Chemical and physical data
- Formula: C_{26}H_{46}I_{2}N_{2}
- Molar mass: 640.477 g·mol^{−1}
- 3D model (JSmol): Interactive image;
- SMILES [I-].[I-].C53=C/C[C@@H]1[C@H](CC[C@]2([C@H]1CCC[N+]2(C)C)C)[C@@]3(C)CC[C@H]([N+]4(C)CCCC4)C/5;
- InChI InChI=1S/C26H46N2.2HI/c1-25-14-12-21(28(5)17-6-7-18-28)19-20(25)10-11-22-23(25)13-15-26(2)24(22)9-8-16-27(26,3)4;;/h10,21-24H,6-9,11-19H2,1-5H3;2*1H/q+2;;/p-2/t21-,22+,23-,24-,25-,26-;;/m0../s1; Key:GGAGIPMNQXAXNH-XDMKMBKMSA-L;

= Candocuronium iodide =

Chemical compound

Candocuronium iodide (INN; formerly chandonium iodide or HS-310) is an aminosteroid neuromuscular-blocking drug that was investigated as a muscle relaxant for use in anesthesia. It acts by blocking the binding of the nicotinic acetylcholine receptor at the neuromuscular junction. By blocking these receptors, it prevents acetylcholine from triggering muscle contraction, leading to muscle relaxation.

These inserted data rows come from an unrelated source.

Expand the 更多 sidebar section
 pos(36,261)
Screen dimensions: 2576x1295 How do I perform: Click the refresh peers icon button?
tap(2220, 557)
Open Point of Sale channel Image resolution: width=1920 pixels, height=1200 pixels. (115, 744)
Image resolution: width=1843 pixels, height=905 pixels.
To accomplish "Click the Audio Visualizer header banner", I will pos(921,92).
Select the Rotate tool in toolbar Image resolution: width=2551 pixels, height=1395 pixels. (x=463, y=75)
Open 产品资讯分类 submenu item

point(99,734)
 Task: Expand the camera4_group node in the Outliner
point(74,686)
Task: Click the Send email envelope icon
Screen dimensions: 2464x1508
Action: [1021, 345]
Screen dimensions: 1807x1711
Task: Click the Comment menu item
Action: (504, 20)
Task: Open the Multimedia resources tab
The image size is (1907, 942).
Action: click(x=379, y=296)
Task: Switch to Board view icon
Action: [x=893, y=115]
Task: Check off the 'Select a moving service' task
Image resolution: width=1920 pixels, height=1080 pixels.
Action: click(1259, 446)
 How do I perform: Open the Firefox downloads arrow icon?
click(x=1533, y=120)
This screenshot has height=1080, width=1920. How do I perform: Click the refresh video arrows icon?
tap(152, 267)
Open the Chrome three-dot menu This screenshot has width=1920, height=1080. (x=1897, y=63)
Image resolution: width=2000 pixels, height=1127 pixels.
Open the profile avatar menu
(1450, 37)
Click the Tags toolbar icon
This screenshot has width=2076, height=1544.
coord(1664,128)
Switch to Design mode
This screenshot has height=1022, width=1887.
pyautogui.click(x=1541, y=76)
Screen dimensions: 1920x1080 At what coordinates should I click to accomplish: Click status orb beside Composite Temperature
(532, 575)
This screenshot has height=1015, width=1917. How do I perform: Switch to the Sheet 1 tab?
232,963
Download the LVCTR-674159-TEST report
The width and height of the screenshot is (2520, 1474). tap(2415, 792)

== Medical use and discontinuation ==
Candocuronium was clinically evaluated in India for providing skeletal muscle relaxation during surgery, easing tracheal intubation, and assisting with mechanical ventilation. Clinical studies reported a rapid onset of action with a short duration. Development was discontinued due to cardiovascular side effects, notably tachycardia. Several studies suggested that the severity of these effects were similar to that of the clinically established neuromuscular blocker, pancuronium bromide. Research indicated that candocuronium had minimal ganglion-blocking activity and higher potency than pancuronium.

== History and development ==
=== Rationale and design ===
The drug was developed in the laboratory of Harkishan Singh at Panjab University as part of a research program seeking a non-depolarizing neuromuscular blocker to replace the widely used depolarizing agent suxamethonium (succinylcholine). The design of candocuronium places it in a series of mono- and bis-quaternary azasteroid. The approach adopted in its development used the rigid steroid skeleton as a spacer to hold two quaternary ammonium groups (inspired by the alkaloid malouetine), which incorporate fragments resembling choline or acetylcholine, at a specific distance.

=== Synthesis and early analogs ===
The research program first produced HS-342, a bis-quaternary agent that was reportedly equipotent with tubocurarine and had one-third its duration of action. However, it was deemed unsuitable for further clinical evaluation.

Subsequent chemical modifications of HS-342 led to the synthesis of two related derivatives: HS-310 (later named candocuronium) and HS-347. HS-347, though equipotent with tubocurarine, was precluded from clinical trials because it exhibited considerable ganglion-blocking activity, which would potentially lead to undesirable autonomic side effects.

=== Further modifications and legacy ===
H-310 did not achieve the desired clinical profile, which led to the continued modification of its structure, ultimately resulting in the creation of dihydrochandonium (HS-626). The new variant was an analog, and was reported to be a slightly better neuromuscular blocking profile and had no vagolytic effects. However, this benefit was not considered significant enough to advance the compound to human trials.

The discovery of candocuronium prompted further research into modifications of the androstane nucleus, particularly at the 3- and 16-positions, leading to the development of other agents considered for clinical testing.